DIRECTIONS FOR THIS TASK:
Repeat exactly the stretch of lines that starts with the one containing "Continue shopping (512, 989)" and ends with the last line of the material. Leave out pictures.

GIVEN INFORMATION:

============

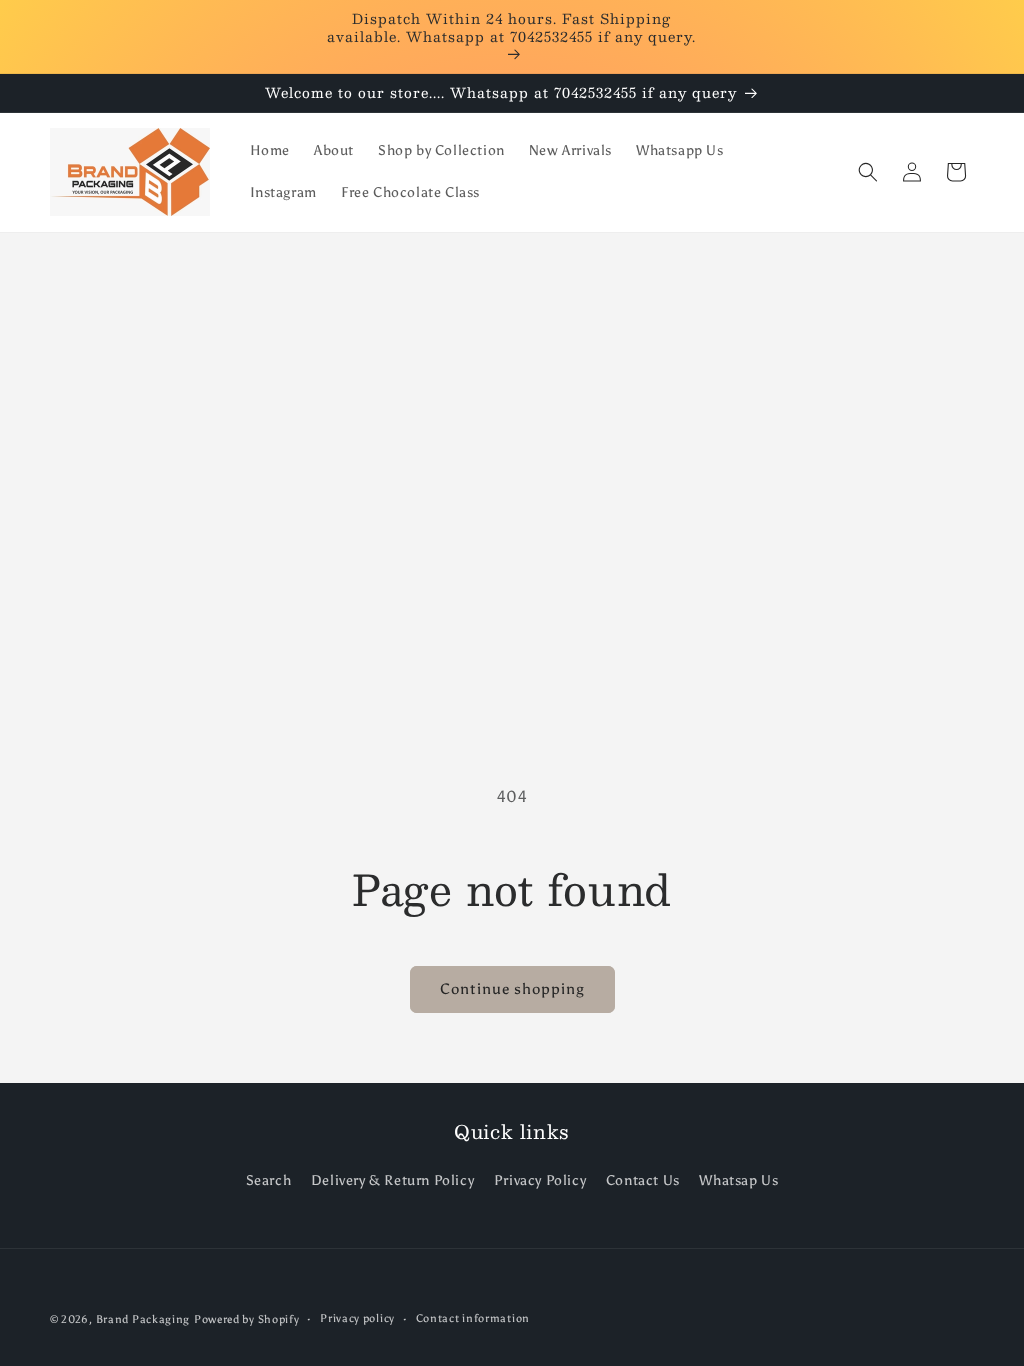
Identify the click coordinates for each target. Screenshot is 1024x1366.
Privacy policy (357, 1318)
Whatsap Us (738, 1180)
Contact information (473, 1318)
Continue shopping (512, 989)
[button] (868, 172)
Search (269, 1180)
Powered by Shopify (247, 1319)
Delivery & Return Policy (392, 1180)
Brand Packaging (143, 1319)
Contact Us (643, 1180)
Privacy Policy (540, 1180)
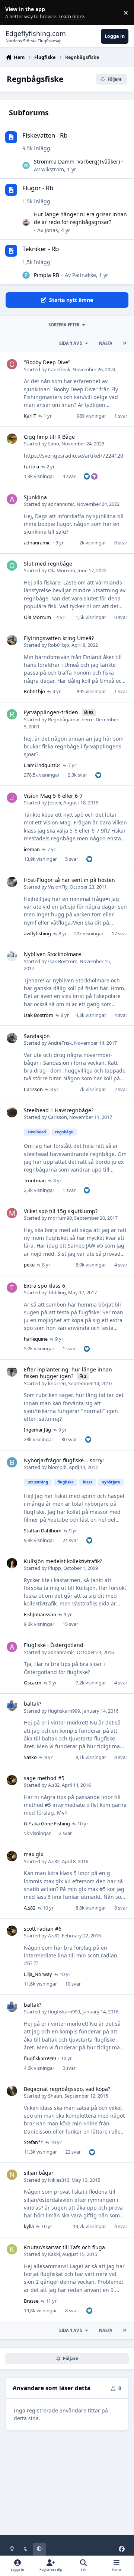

============

PROBLEM SOLUTION:
Continue shopping (512, 989)
[button] (868, 172)
Search (269, 1180)
Powered by Shopify (247, 1319)
Delivery & Return Policy (392, 1180)
Brand Packaging (143, 1319)
Contact Us (643, 1180)
Privacy Policy (540, 1180)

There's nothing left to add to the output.